------ Exercise text ------

Hi, thank you for using JA. I am an experienced practitioner and can offer some information.
The information here is intended generally, and is not specific for your state. Typically, joint custody has two aspects to it. Are you asking for joint legal and joint physical? While it is great to try to agree to as much as possible in any antagonistic situation, offering joint anything in the situation you describe could present problems, and may be hasty. Usually that is done when both parties agree on everything or most things, and have no difficulty discussing matters pertaining to the children and achieving agreements on them. In many states joint legal and joint physical negate child support
obligations, since the parties share everything. Perhaps the term joint physical in your state has no other meanings attached to it.
Given that he is using foul language and being difficult in an already emotional circumstance you should be careful how much you agree to unless he too is willing to come to the table and put aside the emotional piece to resolve matters in a positive way for your children.

------

_Required tasks_
(1) In the joint custody text, what do joint legal and joint physical custody negate in many states?
(2) Using the joint custody text, explain why offering joint custody in the situation described could present problems.
(3) Extract the passage of the joint custody text between "Given that he" and "for your children.", inclusive.

------ Records shown ------

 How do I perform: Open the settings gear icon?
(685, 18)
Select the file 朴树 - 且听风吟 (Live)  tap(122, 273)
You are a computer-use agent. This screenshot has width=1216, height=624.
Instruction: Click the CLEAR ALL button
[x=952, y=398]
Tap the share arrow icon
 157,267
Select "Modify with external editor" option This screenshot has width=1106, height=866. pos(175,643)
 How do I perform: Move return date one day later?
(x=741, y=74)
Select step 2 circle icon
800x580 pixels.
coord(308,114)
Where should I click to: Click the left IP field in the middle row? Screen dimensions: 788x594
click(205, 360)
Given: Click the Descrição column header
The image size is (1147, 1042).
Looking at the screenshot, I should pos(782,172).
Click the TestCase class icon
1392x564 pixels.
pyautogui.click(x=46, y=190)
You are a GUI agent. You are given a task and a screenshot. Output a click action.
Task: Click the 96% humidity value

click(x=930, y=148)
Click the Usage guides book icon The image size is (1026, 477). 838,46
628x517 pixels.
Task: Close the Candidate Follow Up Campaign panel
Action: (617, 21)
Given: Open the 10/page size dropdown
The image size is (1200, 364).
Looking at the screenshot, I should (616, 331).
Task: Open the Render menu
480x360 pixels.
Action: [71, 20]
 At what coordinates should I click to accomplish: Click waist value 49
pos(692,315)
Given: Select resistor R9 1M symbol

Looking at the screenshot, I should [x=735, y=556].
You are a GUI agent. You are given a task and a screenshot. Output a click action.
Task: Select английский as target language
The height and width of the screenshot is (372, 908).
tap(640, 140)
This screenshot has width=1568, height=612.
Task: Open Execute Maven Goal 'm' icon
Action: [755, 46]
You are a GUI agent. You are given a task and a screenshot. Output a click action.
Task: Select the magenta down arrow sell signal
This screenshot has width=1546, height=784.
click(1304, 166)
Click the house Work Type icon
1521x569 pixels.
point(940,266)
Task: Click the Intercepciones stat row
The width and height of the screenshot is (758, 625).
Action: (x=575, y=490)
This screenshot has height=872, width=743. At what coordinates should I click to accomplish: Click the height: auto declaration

------

_Solution list_
(1) Child support obligations.

(2) Joint custody is usually arranged when both parties agree on everything or most things and have no difficulty discussing and reaching agreements on matters concerning the children. Here the other party is using foul language and being difficult in an already emotional circumstance, so offering joint custody may be hasty unless he is also willing to set aside the emotional piece and resolve matters positively for the children.

(3)
Given that he is using foul language and being difficult in an already emotional circumstance you should be careful how much you agree to unless he too is willing to come to the table and put aside the emotional piece to resolve matters in a positive way for your children.